Speaker 2 [00:13:39] Does anything have to do with the way that, you mentioned school before, the way we teach these subjects?
Clifford Johnson [00:13:48] A lot of the flaw, I think, goes back to how we teach the subject, certain cliches about how certain subjects are, about who can do certain subjects, about what happens when perhaps you show an inkling in one direction or another and then it's assumed that it shuts out all these other subjects. Oh, they're good at this, so that probably means that that's their thing. Most people can do many things. And the route into science doesn't mean that you should no longer do art. The route into the arts doesn't means you should not longer do science. But we're taught these sorts of things, we perpetuate certain myths and really drill them into the next generation and we keep producing these same divisions in every generation as a result.
Speaker 2 [00:14:39] You mentioned clay. The importance of clay.
Clifford Johnson [00:14:44] It's all about play in some sense. The business of trying to explore, trying to tinker, trying to find your way into a question, trying find the right question sometimes. These are all things that come from playing around. Play is a word that in itself needs rehabilitation because it's often thought of as something to do with being childish. In some ways, it's about being childlike, which is a good thing. Being open and playful and looking for opportunities, looking for that inspiration. And that's what play really is, and it's crucial in science, just as it is in the arts.
Speaker 2 [00:15:30] Can you say the second part again? Because it plays around, just from where it needs to be written.
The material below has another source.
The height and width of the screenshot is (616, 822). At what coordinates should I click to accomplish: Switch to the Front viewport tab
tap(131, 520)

Clifford Johnson [00:15:38] Yeah, play is a word that needs rehabilitation, I think, because it's often thought of as something to do with, I'll start at the end. Yeah, yeah, yeah. No, no, I got it. I just, I started fluttering. Play is a world I think that needs rehabilitation. It's often though of as something to do with being childish, whereas really it's about being child-like in the sense of exploration, being open, looking for opportunity, tinkering and seeing what happens, and that's the core of some of the best science and some of the best art.
Speaker 2 [00:16:18] But tell us what you do to help spread the gospel there and bring people together.
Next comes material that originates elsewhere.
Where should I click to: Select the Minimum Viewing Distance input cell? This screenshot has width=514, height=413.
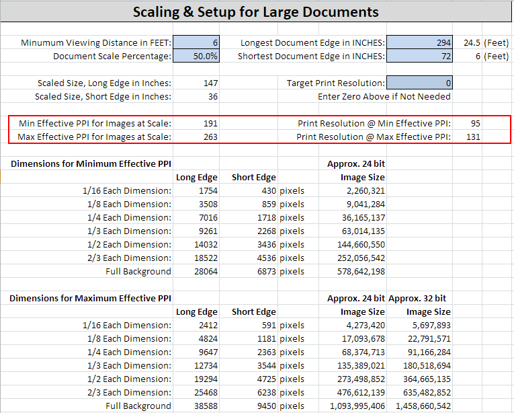tap(196, 42)
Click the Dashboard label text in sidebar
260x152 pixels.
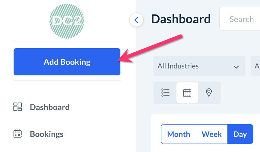(x=50, y=107)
Clifford Johnson [00:16:25] One of the things I do a lot is use visual arts in some of the communication I do about science, some of invitation I do to people to be involved in science. I think actually one of the thing that happens in the way science is presented, certainly in my field and others, is there's this belief that you should write you know, these books with lots of fancy words and in some ways put aside some of the things we actually do as real scientists, which is communicating with visuals. We don't do that enough when we communicate with the general public, in my opinion. So I try and draw, illustrate, try and tell people that actually there's a lot of visual language in the art. I'll start that sentence again. So I try and show people that actually there's a lot of visual language in the science that we do, in how we communicate with each other, how we think through certain thorny problems. And it has the benefit also of sometimes being more accessible. I think people can really grab onto an image and then find their way into the subject that way. And so a lot of what I do is visual in that sense in communicating the science.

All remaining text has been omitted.